The subject of a post Armageddon society meltdown is fast becoming a popular direction for modern horror – at least if films like Chernobyl Diaries are anything to go by. This apocalyptic chiller by director Brad Parker is truly unsettling, which is strange as the storyline is so riddled with genre clichés it should barely be able to hold itself together let alone keep your attention for the ninety minute running time – a feat which it manages admirably, despite itself.
In 1986 a reactor at the Chernobyl Nuclear Power Plant in the Ukraine exploded contaminating everything for miles around. Everyone in the local city of Pripyat, which housed the facility’s workers and their families, were evacuated immediately and the area became a ghost town.

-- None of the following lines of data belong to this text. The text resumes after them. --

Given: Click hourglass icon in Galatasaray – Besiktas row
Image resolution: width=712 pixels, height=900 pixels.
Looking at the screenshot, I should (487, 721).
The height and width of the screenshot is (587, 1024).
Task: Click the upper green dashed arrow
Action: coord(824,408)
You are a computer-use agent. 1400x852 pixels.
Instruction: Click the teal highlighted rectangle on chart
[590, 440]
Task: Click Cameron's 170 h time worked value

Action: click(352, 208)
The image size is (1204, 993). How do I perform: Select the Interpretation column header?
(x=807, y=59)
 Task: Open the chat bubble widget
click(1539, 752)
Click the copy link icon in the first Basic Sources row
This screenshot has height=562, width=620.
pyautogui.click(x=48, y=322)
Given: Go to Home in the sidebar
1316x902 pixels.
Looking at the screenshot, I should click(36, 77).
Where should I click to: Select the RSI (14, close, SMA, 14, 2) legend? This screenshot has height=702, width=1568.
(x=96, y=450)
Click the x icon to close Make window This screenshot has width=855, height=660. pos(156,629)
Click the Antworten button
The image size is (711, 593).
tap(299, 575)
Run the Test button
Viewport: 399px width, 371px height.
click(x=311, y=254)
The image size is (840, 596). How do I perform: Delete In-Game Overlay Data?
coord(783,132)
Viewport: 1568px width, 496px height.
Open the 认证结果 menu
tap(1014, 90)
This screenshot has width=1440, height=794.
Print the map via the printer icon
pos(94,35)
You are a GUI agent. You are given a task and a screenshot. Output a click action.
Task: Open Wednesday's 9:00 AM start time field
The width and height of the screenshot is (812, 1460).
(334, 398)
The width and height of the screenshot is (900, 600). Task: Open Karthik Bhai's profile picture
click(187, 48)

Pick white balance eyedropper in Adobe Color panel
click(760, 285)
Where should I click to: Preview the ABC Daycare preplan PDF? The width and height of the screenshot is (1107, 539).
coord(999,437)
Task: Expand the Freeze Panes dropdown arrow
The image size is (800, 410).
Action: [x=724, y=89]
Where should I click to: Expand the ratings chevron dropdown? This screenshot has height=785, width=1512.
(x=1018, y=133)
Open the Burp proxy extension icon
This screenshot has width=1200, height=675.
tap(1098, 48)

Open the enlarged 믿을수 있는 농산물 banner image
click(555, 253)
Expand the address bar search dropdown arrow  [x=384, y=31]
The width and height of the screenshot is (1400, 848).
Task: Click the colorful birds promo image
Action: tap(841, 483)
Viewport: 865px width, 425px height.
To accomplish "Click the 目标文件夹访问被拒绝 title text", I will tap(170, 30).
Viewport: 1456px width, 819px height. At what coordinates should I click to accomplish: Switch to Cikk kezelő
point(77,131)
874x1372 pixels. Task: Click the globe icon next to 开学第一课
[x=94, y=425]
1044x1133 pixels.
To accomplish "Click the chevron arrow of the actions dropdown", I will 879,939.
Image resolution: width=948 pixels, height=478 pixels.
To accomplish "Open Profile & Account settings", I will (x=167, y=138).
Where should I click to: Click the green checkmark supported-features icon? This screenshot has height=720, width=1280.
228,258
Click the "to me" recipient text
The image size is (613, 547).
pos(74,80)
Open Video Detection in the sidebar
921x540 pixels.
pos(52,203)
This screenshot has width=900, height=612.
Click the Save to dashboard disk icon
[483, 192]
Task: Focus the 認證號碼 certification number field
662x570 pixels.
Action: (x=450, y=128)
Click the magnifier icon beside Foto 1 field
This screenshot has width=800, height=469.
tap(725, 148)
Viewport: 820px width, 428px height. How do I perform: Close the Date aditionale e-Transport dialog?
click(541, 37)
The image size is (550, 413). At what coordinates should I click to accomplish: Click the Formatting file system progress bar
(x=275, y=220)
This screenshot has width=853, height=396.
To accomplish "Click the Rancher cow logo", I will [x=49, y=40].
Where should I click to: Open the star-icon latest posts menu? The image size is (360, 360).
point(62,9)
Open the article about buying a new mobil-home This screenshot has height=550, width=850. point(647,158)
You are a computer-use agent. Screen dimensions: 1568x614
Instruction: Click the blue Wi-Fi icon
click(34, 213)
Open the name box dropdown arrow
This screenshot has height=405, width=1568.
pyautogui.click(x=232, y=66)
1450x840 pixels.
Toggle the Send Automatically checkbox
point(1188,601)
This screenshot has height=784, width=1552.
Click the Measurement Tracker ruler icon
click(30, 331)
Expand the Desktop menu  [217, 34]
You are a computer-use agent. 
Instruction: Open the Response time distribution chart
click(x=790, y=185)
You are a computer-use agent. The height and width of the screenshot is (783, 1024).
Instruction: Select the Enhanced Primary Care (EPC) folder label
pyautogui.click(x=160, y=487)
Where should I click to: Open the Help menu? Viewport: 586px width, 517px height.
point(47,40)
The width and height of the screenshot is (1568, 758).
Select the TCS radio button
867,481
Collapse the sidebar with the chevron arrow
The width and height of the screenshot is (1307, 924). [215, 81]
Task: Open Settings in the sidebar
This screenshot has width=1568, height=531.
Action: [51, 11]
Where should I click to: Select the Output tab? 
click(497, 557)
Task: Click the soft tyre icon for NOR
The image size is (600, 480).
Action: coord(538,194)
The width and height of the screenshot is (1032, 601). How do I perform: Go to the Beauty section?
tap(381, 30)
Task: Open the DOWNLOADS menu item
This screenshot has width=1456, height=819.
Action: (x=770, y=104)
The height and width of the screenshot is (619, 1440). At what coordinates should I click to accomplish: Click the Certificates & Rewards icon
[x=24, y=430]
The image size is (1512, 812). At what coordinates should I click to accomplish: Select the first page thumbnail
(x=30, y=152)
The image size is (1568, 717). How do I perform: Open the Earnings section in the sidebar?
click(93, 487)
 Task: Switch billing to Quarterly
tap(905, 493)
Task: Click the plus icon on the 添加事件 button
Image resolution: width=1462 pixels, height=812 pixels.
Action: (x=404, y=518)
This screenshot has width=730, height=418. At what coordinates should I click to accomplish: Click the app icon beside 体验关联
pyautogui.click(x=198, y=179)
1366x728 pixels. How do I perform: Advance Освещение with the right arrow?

Fast-forward twenty-five years. Six young twenty-somethings Amanda, Paul, Zoe, Natalie, Chris and Michael (Devin Kelley, Jonathan Sadowski, Ingrid Bolsø Berdal, Olivia Taylor Dudley, Jesse McCartney and Nathan Phillips) are touring Eastern Europe. In Kiev they meet Uri (Dimitri Diatchenko), a man whose company offers ‘extreme’ tours of the abandoned Pripyat. Despite initial misgivings the group decide to go for the day-trip – after all the area has been deserted for twenty-five years and the radiation levels are now negligible, so what could possibly go wrong? Well, when Uri decides to take an ‘alternative’ route having been turned back from an army checkpoint on the borders of the city you’d think alarm-bells would start ringing. And they do, but not until after the group finds their van tampered with on returning from exploring the city. It’s then they realise the area may not be deserted after all – a discovery which unfortunately comes too late.
As said everything about Chernobyl Diaries screams ‘done before’. From Uri and his suspect business set-up – one glimpse of which would send any normal person running for the first train back to western civilisation – to transport which won’t start just when you most need it, the standard frightfest scenarios are well signposted, yet the young protagonists continue to walk into them with their eyes wide open.
The old approach of a slow build up strategically interspersed with false start shocks – watch out in particular for the scene in one of Pripyat’s abandoned apartment blocks – is surprisingly effective, as for the majority of the time the perpetrators of the ensuing horrors go unseen, at least until the climax. Mix this with suitably energetic and frenzied performances from the young cast and some wonderfully atmospheric locations and the resulting film, though perhaps not a classic, is definitely enough to make you think twice about going on dodgy European coach trips any-time soon.